# LED backlit LCD monitor with IPS



## C Nagaraj (Feb 13, 2011)

I am using 17" LG Flatron E700SH monitor for many years. Now I would like to buy a 20" or 22" LED backlit LCD monitor with In-plane switching (IPS) technology.  Please suggest me a good one with lowest price. 

Is there any chances of prices dropping down within a few months?


----------



## pulkitpopli2004 (Feb 13, 2011)

Dell U2211H - 13.5k... will be a best priced IPS monitor


----------



## rajan1311 (Feb 13, 2011)

pulkitpopli2004 said:


> Dell U2211H - 13.5k... will be a best priced IPS monitor



That is one option, but he asked for one with an LED backlit model...anyways, only 1 is available from viewsonic , $500 IIRC, just came out a few days ago....


----------



## C Nagaraj (Feb 18, 2011)

pulkitpopli2004 said:


> Dell U2211H - 13.5k... will be a best priced IPS monitor



Thanks for your suggestion. Is it the only one available in India now?


----------



## pulkitpopli2004 (Feb 18, 2011)

yeah this would be available here..

otherwise Samsung P2250 is a very good monitor priced arnd 10K but now IPS..


----------



## ithehappy (Feb 18, 2011)

pulkitpopli2004 said:


> Dell U2211H - 13.5k... will be a best priced IPS monitor



+1 to Dell


----------



## C Nagaraj (Feb 21, 2011)

I think, may be, nowadays monitors are comming with wide screen only.

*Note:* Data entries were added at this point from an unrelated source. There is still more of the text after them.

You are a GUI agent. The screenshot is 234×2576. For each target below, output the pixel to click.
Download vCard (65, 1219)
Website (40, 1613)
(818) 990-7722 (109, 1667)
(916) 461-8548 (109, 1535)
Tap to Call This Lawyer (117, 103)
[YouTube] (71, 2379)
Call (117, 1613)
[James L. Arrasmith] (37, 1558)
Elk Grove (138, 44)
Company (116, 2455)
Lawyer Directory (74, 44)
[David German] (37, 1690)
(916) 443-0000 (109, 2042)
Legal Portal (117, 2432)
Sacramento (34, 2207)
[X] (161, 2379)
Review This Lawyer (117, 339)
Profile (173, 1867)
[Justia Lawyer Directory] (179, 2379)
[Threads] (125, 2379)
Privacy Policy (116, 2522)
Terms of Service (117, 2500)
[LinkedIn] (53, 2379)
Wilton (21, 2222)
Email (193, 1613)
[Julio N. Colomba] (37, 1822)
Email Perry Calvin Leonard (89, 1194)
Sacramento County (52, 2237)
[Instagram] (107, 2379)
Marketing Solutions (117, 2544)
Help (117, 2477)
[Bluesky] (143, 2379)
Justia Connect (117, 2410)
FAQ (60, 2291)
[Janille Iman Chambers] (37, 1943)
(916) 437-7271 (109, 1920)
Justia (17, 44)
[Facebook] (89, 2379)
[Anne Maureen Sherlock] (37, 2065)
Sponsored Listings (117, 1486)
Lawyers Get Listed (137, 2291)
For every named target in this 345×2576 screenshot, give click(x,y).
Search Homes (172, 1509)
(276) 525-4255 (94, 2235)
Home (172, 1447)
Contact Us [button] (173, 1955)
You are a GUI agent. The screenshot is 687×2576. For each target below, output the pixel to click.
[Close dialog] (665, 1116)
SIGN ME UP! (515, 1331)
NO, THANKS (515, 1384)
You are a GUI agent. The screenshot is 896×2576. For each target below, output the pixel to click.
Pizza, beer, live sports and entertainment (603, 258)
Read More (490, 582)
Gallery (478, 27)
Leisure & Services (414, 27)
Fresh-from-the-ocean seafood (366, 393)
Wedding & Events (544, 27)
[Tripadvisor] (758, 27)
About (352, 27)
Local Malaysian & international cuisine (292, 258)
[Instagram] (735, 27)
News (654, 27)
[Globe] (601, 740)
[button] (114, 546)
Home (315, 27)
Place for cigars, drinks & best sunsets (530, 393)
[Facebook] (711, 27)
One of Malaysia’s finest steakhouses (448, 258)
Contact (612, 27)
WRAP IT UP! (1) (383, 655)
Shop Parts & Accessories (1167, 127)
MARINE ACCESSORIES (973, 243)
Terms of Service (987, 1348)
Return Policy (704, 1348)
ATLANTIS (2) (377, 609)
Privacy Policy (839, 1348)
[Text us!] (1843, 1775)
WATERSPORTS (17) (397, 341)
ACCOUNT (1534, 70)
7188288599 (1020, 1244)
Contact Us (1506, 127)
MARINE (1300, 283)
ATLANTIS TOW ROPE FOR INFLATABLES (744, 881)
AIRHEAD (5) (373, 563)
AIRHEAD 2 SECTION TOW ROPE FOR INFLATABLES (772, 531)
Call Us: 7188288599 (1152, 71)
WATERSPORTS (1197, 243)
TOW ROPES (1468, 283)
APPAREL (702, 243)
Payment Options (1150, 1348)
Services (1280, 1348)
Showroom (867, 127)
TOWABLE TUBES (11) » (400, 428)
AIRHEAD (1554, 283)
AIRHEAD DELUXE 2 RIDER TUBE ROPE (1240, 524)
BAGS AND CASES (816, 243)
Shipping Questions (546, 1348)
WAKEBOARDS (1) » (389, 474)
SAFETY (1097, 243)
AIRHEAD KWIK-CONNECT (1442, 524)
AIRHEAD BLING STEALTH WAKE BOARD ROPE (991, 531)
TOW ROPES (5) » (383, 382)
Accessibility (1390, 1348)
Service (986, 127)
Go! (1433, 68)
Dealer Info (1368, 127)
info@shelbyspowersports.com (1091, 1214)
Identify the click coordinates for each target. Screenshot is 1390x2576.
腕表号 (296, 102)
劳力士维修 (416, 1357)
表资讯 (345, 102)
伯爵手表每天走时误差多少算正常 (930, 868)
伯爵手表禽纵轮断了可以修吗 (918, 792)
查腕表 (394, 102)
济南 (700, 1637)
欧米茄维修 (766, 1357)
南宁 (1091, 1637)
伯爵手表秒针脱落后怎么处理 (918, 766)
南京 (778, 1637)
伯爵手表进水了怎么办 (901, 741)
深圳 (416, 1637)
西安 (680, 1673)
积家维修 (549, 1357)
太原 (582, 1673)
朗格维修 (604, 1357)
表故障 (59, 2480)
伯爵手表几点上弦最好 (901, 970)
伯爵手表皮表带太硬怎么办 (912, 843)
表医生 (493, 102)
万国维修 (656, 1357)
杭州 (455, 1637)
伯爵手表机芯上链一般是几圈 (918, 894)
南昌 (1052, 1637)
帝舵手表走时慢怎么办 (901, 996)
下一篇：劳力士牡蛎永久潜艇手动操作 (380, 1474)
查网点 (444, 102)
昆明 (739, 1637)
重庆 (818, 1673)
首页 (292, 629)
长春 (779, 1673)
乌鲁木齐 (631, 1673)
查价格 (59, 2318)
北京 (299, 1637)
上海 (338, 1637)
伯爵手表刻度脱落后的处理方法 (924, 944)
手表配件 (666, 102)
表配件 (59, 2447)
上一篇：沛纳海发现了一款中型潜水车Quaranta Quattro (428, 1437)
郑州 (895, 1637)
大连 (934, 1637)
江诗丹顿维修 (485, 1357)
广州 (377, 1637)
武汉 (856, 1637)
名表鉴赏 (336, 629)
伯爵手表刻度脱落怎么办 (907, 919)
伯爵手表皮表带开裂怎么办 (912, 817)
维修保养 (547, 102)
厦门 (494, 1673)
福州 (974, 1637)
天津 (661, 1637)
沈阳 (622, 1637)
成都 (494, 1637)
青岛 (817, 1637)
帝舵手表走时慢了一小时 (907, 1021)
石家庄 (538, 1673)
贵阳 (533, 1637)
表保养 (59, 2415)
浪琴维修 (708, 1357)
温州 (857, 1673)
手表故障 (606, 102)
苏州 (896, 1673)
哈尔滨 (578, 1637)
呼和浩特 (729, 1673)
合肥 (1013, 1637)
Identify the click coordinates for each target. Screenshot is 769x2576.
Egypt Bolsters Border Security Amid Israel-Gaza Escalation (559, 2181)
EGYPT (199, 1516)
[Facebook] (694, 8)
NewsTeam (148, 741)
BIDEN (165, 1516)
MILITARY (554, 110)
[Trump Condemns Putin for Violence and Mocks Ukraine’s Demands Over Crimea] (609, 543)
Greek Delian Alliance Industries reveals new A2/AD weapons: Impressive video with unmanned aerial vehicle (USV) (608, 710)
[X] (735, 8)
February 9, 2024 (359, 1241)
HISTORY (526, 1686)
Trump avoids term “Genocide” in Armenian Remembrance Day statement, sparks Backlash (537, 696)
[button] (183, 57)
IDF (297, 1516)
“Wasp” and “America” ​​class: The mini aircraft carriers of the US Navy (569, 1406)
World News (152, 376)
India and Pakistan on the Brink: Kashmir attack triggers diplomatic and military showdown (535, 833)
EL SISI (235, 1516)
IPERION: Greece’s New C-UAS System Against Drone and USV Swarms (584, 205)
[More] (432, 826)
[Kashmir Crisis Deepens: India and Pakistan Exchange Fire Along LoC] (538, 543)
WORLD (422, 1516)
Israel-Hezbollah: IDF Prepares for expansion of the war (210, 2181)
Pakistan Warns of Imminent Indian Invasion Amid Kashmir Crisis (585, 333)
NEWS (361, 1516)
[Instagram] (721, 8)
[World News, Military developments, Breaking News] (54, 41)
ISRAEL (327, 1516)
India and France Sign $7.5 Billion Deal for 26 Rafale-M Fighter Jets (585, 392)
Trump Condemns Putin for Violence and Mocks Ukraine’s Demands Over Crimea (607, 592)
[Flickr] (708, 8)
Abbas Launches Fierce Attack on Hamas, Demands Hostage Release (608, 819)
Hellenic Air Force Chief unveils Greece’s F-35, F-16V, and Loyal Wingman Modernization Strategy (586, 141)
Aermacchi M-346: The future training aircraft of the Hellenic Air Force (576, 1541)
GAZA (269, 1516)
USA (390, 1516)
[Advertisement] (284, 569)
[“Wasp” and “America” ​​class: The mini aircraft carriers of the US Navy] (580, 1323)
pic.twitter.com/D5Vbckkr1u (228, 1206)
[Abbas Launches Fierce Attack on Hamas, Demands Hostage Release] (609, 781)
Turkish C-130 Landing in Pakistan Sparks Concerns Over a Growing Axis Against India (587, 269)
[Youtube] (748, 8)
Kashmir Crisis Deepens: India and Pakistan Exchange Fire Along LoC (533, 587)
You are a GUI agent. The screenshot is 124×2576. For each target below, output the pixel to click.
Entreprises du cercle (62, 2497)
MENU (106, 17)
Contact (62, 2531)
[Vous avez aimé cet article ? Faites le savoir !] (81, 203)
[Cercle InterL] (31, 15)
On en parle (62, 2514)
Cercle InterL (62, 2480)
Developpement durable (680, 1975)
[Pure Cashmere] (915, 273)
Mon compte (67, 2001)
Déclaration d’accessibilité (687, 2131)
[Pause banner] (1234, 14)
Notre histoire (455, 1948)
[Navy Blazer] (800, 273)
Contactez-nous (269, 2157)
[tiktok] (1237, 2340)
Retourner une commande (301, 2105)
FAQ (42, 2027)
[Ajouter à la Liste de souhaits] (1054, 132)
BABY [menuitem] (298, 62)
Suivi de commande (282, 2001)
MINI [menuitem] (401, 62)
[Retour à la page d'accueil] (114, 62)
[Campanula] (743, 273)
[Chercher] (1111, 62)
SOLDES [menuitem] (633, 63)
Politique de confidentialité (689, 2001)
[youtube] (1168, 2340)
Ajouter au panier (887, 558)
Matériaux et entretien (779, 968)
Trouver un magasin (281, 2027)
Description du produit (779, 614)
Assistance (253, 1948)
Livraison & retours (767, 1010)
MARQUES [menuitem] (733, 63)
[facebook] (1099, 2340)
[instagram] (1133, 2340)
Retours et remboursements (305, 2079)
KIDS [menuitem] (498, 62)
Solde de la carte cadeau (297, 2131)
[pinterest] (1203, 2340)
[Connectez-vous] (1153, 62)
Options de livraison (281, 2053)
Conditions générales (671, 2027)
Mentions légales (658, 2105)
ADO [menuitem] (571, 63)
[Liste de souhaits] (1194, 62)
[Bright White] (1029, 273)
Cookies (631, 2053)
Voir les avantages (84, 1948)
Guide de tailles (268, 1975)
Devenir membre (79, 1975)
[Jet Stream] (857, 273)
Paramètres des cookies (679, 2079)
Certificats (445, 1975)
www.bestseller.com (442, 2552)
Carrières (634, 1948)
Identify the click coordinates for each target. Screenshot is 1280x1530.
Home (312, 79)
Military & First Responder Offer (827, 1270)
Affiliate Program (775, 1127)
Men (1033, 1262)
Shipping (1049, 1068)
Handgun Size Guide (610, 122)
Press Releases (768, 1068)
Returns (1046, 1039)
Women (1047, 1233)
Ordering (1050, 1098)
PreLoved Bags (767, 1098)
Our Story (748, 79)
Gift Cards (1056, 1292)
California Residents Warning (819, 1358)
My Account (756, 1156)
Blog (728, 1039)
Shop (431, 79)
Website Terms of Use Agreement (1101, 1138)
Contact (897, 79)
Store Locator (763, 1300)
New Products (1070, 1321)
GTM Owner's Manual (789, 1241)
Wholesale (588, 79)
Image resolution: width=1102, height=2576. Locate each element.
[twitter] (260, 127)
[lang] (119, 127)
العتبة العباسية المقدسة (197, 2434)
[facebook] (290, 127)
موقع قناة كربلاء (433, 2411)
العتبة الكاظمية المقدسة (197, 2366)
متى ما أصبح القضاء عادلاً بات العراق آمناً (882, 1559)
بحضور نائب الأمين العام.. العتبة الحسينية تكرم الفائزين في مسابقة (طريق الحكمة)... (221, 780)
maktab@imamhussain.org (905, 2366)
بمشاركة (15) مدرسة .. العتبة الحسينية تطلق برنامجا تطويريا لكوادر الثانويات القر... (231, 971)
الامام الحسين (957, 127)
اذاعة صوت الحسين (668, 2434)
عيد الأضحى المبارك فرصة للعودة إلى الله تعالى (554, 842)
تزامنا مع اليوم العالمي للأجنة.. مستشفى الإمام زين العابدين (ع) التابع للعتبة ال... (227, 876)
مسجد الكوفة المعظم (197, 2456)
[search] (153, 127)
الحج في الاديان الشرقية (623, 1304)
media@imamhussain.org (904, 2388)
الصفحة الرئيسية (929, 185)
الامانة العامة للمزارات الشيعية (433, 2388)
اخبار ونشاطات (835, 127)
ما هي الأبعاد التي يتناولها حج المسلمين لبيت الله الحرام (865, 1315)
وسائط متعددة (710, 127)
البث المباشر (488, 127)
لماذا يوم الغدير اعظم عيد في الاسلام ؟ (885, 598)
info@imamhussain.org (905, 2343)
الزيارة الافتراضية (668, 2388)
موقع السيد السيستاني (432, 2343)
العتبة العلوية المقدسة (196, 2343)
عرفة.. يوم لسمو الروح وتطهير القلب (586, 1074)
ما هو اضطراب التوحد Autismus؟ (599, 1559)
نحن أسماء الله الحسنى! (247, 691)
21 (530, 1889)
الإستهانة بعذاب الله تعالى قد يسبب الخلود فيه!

I like 4:3 instead of wide screen. Is there anything?


----------



## ithehappy (Feb 24, 2011)

C Nagaraj said:


> I think, may be, nowadays monitors are comming with wide screen only. I like 4:3 instead of wide screen. Is there anything?



It's because you are used with it, when you get used with 16:9, you will like that too


----------



## pulkitpopli2004 (Feb 24, 2011)

^^no dat was good too.. 
16:9 makes things more stretched..


----------



## Vyom (Feb 25, 2011)

pulkitpopli2004 said:


> 16:9 makes things more stretched..


Looks Stretched? It looks like you have an experience of wrong resolutions on a wide screen. If you want, you can read some of the math, which could be its cause.

When the ratio's of the screen changes, the ratio of the resolution must also be chosen accordingly. So, for eg,
for a 4:3 screen, appropriate res. would be 1024 x 768 (ratio=1.33)
for an 16:9 screen, the same res. would be 1600 x 900 (ratio=1.77)

So, as you see, res. must depend upon the screen size factor (normal or wide).
And if chosen correctly, screen would not seem stretched!


----------



## choudang (Feb 25, 2011)

1920x1200 is a 16:10 aspect resolution. The 16:9 version is 1920x1080


----------



## pulkitpopli2004 (Feb 25, 2011)

what are you trying to make out by comparing ratio of resolution and stretched looks..
A stretched picture is when image is pulled on the sides to fill the entire screen. People and images end up looking fatter/wider and shorter...
if you click a vertical pic and will c on widescreen and on normal earliier screen then difference can be easily seen..  

like image with 600X800 dimension


----------



## ajayritik (Mar 3, 2011)

Guys can anyone provide me some info on IPS? Even I'm planning a monitor for myself.


----------